I've noticed the same thing, even with ARC tuning. Scrub speeds don't
seem to be related to array size or # of drives, not in any expected way.
>
>> I will note that it is interesting to me that the bug Mike reported
>> referenced the reboot at the end of an install that might interrupt a
>> long running sync and restart it causing the process to restart back
>> at the beginning again. That sentiment plays right into my thinking.
Way back when I reported that, the resync process (RAID5 on 3 drives)
had a non-negligible impact on the length of an install session. It's
supposed to give current writes/reads priority, but it didn't do that
very well. It was close to double the amount of time compared to a
second identical system I built where I manually built the array
specifically using 'mdadm create ... --assume-clean ... '.
> Well, personally, I'm not that concerned about losing a couple of minutes
> RAID build time. :-) Our typical server install takes around 2, maybe 2.5
It was on the order of an extra 30 minutes for me. Very annoying.
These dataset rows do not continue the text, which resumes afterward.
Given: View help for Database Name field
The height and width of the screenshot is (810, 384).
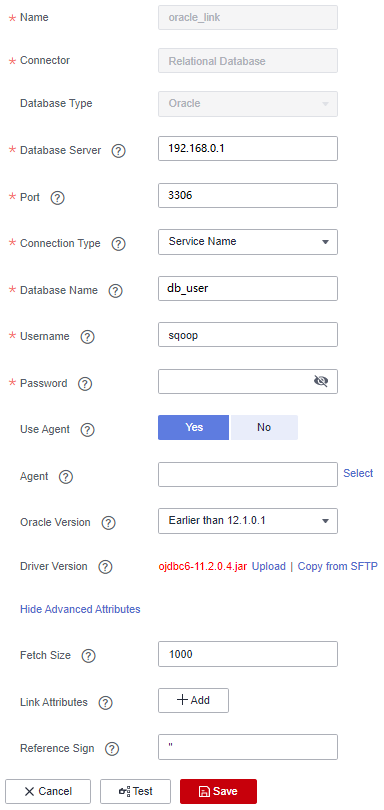Looking at the screenshot, I should point(115,291).
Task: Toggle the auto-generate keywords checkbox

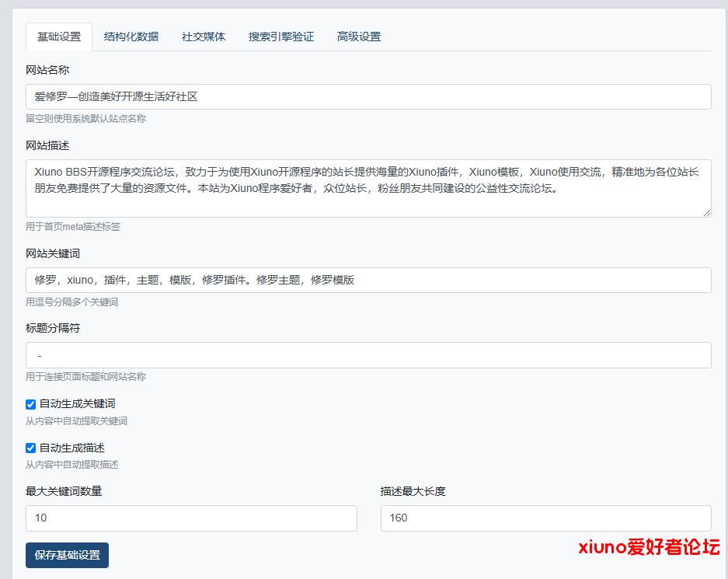Action: click(30, 404)
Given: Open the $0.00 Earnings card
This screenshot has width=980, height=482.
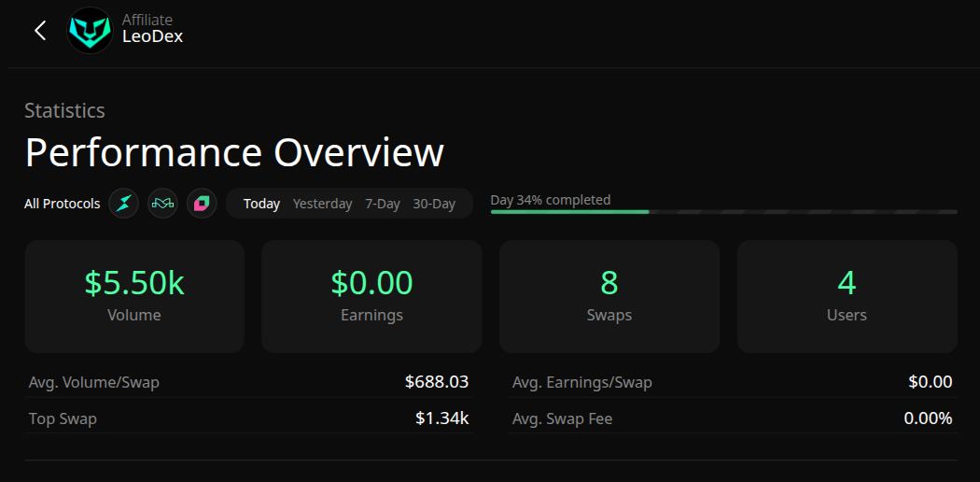Looking at the screenshot, I should (x=371, y=296).
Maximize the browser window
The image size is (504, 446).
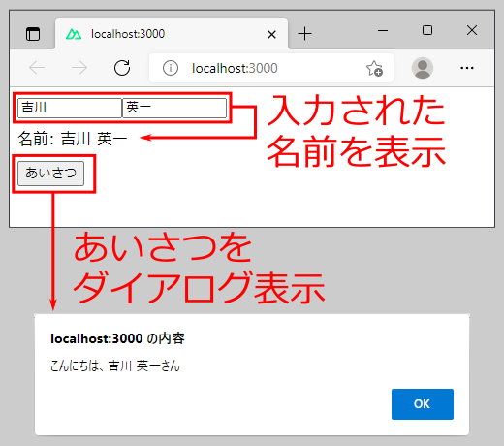click(x=427, y=30)
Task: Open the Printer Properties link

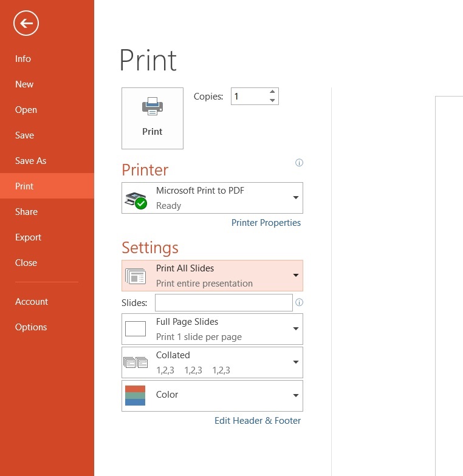Action: point(266,223)
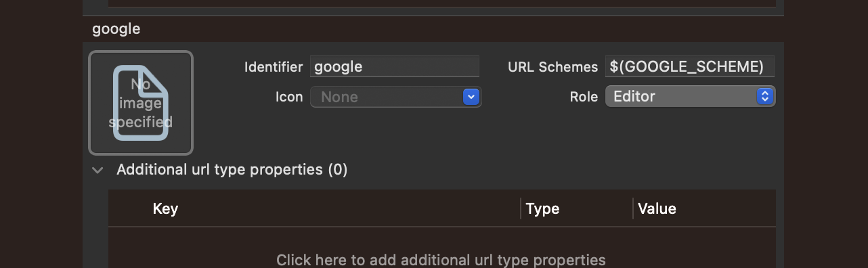Select the Type column header
Screen dimensions: 868x268
542,208
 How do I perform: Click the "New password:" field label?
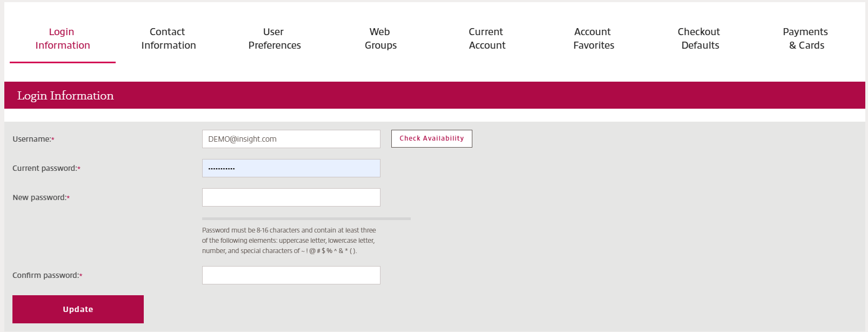click(x=40, y=197)
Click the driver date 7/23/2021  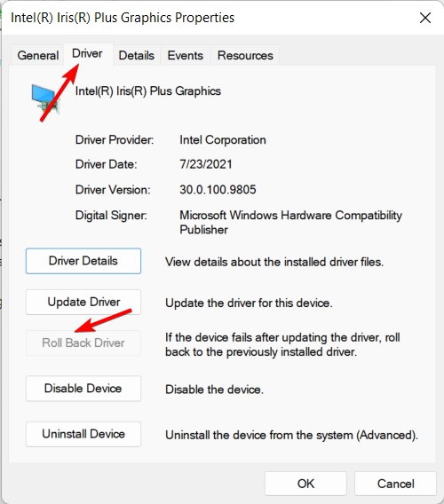206,164
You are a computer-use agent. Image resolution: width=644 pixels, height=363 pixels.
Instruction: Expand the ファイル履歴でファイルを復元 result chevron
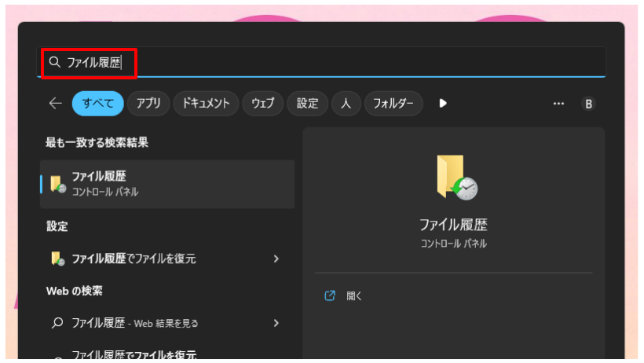(x=276, y=259)
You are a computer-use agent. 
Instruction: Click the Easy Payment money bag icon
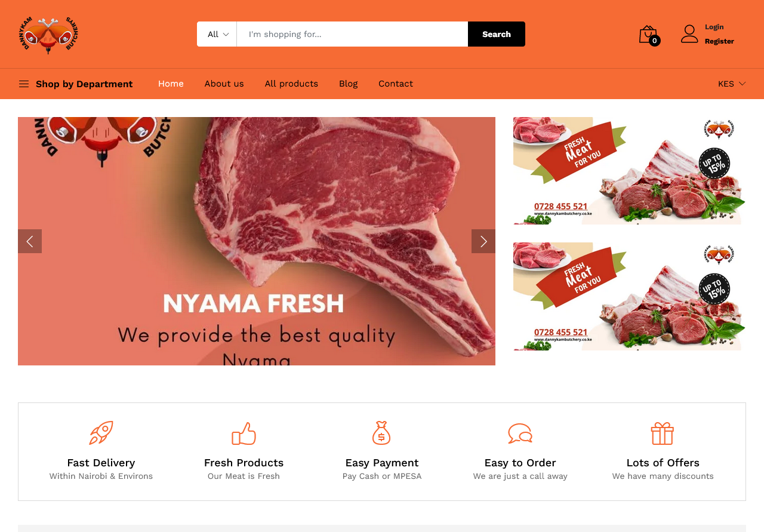tap(381, 433)
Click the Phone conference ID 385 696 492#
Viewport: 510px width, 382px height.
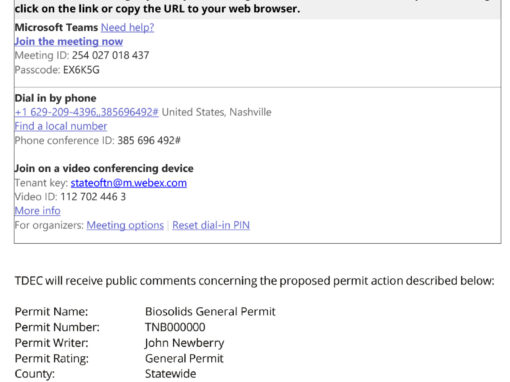click(149, 140)
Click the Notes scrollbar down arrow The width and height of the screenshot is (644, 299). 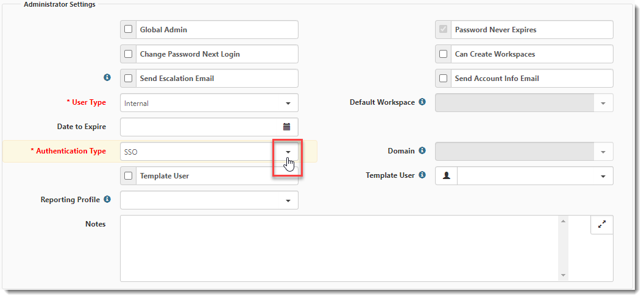[563, 275]
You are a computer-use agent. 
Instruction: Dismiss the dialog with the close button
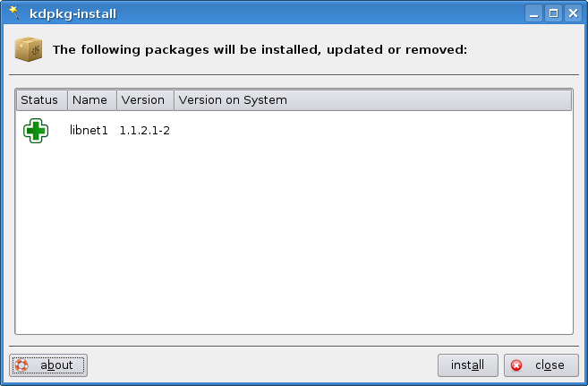tap(541, 365)
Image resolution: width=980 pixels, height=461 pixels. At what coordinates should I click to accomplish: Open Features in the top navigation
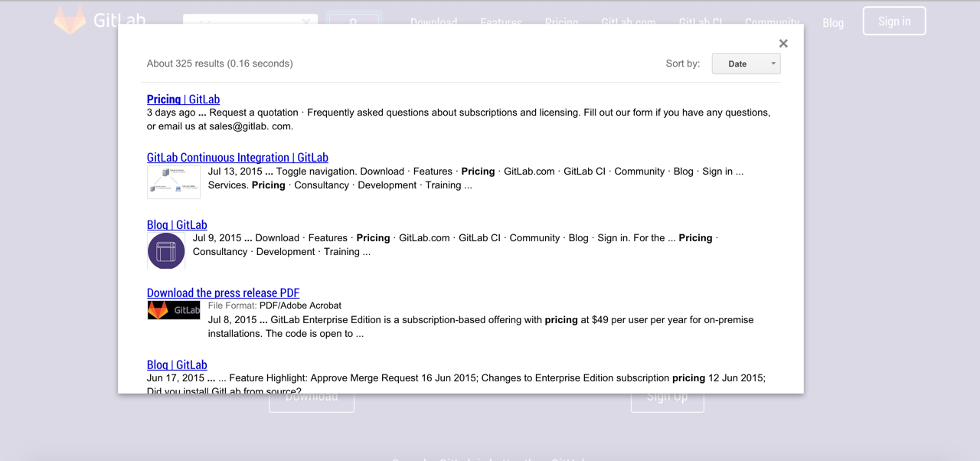(501, 21)
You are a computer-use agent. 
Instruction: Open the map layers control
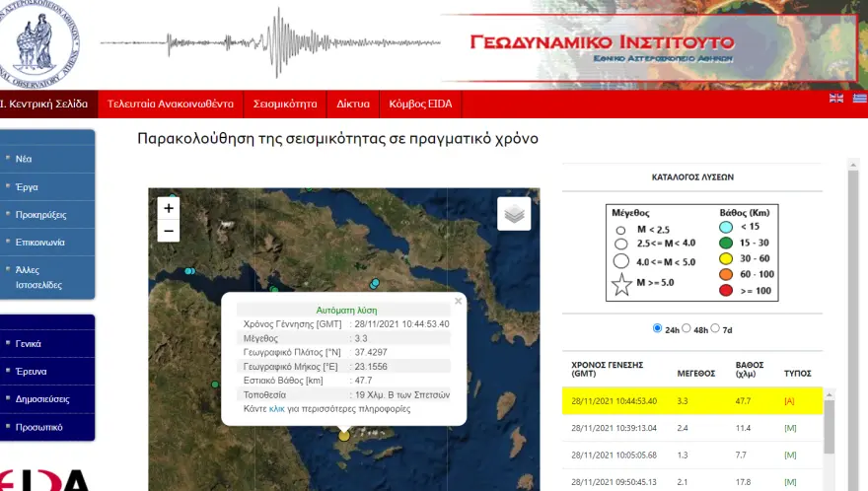coord(514,213)
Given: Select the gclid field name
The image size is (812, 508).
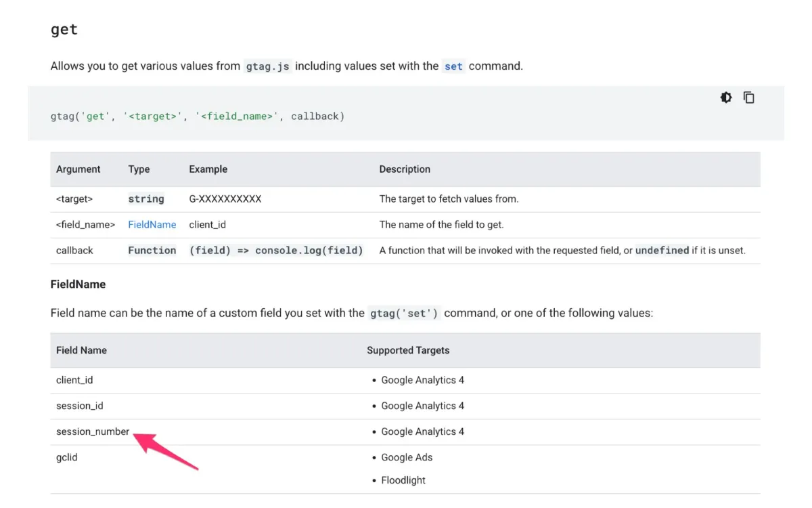Looking at the screenshot, I should [67, 457].
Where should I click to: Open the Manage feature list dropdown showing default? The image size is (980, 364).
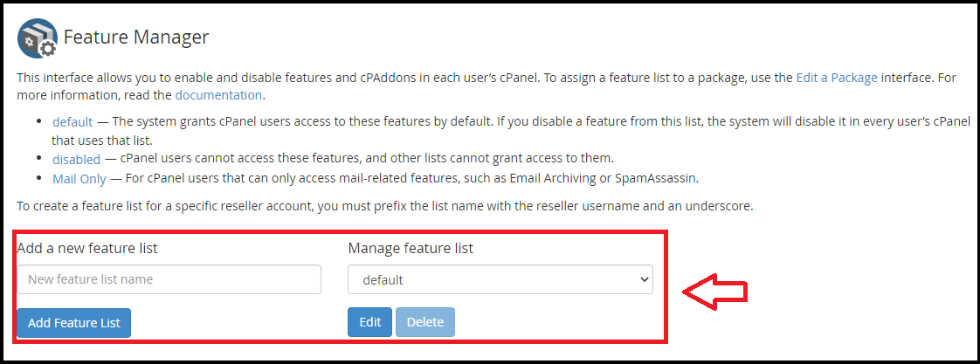tap(500, 279)
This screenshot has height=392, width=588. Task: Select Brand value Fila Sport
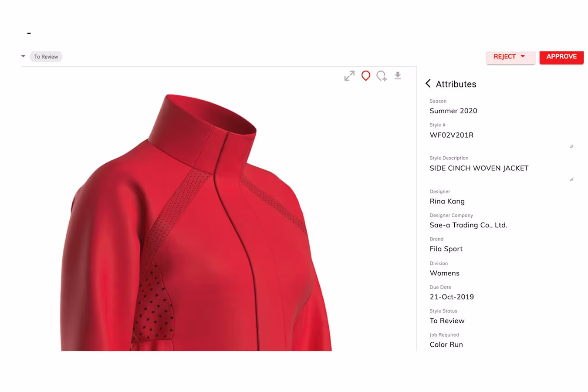(x=446, y=249)
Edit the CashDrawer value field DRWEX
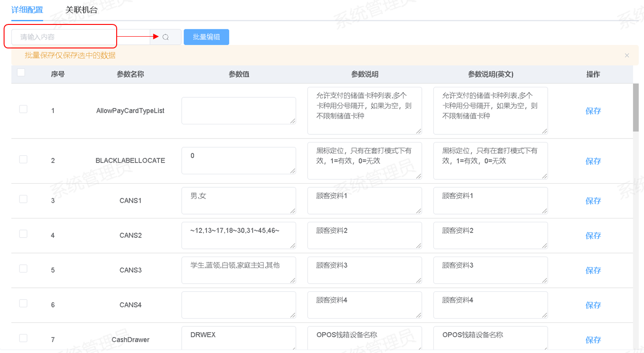Screen dimensions: 644x353 click(238, 338)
> minutes to do. Desktop, especially Ubuntu, can take longer, but gosh... I
> honestly don't, while installing or using the newly installed system,
> notice the background RAID array. Either in software RAID or on hardware
> controllers.
Fair enough.
>
>>> My primary worry here is that if a drive fails and you go to replace
>>> it by pulling the drive and putting a new one in, you'd better make
>>> sure that the failed slices among all the arrays are on the same
>>> drive.
>>
>> Well... If the drive hard fails it usually isn't a problem because
>
> I've definitely seen cases where the drive only fails to a certain extent.
> This week. :-) Software RAID sometimes doesn't kill the drive fully, the
> system basically hangs until the drive recovers.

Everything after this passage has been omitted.